■ Exercise ■
Word for word, transcribe the data below from the line with "This screenshot has width=834, height=765." to the line with "Click the Opacity percentage field", keeping both of those lines.

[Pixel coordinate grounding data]
☆ ☆ ☆ ☆ ☆

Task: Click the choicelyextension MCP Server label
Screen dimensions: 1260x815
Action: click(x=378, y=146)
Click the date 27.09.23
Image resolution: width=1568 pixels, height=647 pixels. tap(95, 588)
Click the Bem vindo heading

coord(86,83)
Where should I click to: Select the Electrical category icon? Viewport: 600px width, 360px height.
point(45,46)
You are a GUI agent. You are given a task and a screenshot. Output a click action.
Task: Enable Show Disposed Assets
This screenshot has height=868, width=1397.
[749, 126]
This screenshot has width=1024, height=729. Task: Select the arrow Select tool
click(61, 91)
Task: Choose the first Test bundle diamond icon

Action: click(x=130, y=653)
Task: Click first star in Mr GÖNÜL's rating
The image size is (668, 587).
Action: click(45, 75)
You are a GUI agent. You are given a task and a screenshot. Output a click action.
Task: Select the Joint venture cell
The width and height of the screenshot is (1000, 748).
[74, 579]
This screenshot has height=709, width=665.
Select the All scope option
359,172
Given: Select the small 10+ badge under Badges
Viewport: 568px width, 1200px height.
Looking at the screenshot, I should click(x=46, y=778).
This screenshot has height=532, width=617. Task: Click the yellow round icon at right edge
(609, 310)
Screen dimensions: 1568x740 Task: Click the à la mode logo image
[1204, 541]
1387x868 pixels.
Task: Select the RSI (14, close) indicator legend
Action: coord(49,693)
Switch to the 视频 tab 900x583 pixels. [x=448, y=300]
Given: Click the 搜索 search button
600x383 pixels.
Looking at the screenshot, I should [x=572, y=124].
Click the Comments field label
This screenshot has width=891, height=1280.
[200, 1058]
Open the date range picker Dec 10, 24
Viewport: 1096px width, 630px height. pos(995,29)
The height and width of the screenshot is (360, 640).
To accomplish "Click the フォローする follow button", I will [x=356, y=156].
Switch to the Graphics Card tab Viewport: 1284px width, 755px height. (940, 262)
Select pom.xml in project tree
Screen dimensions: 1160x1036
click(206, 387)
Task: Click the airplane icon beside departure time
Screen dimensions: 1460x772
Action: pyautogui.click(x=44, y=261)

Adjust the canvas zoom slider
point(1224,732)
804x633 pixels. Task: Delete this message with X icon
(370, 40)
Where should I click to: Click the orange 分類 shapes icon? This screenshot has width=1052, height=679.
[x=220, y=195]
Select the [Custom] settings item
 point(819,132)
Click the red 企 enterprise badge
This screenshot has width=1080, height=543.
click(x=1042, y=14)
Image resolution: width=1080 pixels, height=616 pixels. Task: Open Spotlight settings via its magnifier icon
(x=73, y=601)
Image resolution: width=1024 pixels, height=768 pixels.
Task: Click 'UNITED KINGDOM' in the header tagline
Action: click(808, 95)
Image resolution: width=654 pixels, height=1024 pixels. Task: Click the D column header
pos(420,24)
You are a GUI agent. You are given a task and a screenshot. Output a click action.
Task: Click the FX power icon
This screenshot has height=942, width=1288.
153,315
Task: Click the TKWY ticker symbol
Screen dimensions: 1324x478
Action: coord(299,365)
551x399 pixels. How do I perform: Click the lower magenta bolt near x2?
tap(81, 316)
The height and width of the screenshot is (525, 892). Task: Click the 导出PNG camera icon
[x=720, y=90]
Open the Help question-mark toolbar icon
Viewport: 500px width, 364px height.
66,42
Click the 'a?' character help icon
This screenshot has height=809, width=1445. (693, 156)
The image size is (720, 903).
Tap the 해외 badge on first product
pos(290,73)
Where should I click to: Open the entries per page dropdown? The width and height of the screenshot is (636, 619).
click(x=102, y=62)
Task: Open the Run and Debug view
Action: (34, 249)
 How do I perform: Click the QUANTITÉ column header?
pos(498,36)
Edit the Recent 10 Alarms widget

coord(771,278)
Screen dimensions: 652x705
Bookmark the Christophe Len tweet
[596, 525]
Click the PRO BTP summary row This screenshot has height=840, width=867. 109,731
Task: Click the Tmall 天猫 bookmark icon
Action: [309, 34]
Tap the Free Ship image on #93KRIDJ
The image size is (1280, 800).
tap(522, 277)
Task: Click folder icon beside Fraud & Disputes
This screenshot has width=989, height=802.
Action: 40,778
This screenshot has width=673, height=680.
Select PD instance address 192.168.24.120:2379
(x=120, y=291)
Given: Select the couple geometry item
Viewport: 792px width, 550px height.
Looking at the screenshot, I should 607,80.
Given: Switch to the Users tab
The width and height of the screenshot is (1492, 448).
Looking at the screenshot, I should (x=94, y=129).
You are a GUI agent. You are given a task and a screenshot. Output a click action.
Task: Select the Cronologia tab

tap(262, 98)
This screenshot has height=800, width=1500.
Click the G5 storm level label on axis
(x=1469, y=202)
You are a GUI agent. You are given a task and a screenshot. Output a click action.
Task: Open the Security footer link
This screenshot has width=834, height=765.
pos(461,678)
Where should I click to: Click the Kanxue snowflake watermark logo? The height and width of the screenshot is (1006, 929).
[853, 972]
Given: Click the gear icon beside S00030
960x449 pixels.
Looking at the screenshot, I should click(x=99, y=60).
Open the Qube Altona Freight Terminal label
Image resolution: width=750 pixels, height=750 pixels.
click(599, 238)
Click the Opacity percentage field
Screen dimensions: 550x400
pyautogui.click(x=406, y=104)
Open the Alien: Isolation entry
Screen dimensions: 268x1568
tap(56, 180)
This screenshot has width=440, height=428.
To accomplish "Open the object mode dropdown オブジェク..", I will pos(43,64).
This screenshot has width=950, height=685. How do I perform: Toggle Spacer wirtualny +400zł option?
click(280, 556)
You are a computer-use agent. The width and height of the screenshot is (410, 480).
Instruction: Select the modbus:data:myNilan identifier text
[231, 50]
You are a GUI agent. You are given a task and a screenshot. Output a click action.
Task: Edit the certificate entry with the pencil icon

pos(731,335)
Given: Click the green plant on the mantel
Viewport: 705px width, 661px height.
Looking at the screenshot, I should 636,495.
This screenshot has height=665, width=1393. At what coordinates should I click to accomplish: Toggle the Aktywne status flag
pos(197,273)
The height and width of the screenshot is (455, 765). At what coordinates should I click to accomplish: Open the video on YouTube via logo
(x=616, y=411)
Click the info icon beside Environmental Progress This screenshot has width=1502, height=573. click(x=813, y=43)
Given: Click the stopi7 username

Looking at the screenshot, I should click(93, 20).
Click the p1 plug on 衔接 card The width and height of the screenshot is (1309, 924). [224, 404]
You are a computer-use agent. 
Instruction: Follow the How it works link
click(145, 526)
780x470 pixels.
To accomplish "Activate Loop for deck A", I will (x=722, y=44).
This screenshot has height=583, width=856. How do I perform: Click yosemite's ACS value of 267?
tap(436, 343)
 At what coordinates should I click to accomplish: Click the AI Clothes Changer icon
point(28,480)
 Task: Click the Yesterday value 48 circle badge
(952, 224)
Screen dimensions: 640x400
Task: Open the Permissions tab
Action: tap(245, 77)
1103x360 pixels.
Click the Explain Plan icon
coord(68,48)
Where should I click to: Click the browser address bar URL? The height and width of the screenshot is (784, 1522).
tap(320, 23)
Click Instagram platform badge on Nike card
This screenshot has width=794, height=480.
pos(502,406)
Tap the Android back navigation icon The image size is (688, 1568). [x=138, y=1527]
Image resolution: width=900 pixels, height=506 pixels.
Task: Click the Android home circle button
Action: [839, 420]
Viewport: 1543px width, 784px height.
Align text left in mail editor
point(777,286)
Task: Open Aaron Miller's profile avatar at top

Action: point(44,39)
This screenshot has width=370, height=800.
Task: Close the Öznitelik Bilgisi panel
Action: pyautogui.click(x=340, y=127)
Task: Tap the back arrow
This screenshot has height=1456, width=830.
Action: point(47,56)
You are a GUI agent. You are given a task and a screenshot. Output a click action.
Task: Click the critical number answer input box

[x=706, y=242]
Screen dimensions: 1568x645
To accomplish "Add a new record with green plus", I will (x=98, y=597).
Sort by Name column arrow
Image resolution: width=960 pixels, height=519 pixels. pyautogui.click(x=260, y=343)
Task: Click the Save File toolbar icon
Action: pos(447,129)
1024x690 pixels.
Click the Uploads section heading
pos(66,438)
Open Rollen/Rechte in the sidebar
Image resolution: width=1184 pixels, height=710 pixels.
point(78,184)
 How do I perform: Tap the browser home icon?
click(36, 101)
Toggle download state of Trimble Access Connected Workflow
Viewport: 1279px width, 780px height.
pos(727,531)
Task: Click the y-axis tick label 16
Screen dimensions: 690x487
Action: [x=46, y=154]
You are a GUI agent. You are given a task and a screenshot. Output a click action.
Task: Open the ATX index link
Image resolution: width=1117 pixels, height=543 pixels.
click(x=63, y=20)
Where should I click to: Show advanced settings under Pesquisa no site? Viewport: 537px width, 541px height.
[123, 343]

☆ ☆ ☆ ☆ ☆

■ Answer ■
This screenshot has width=834, height=765.
pos(461,678)
Where should I click to: Click the Kanxue snowflake watermark logo? The height and width of the screenshot is (1006, 929).
[853, 972]
Given: Click the gear icon beside S00030
960x449 pixels.
Looking at the screenshot, I should click(x=99, y=60).
Open the Qube Altona Freight Terminal label
Image resolution: width=750 pixels, height=750 pixels.
click(599, 238)
Click the Opacity percentage field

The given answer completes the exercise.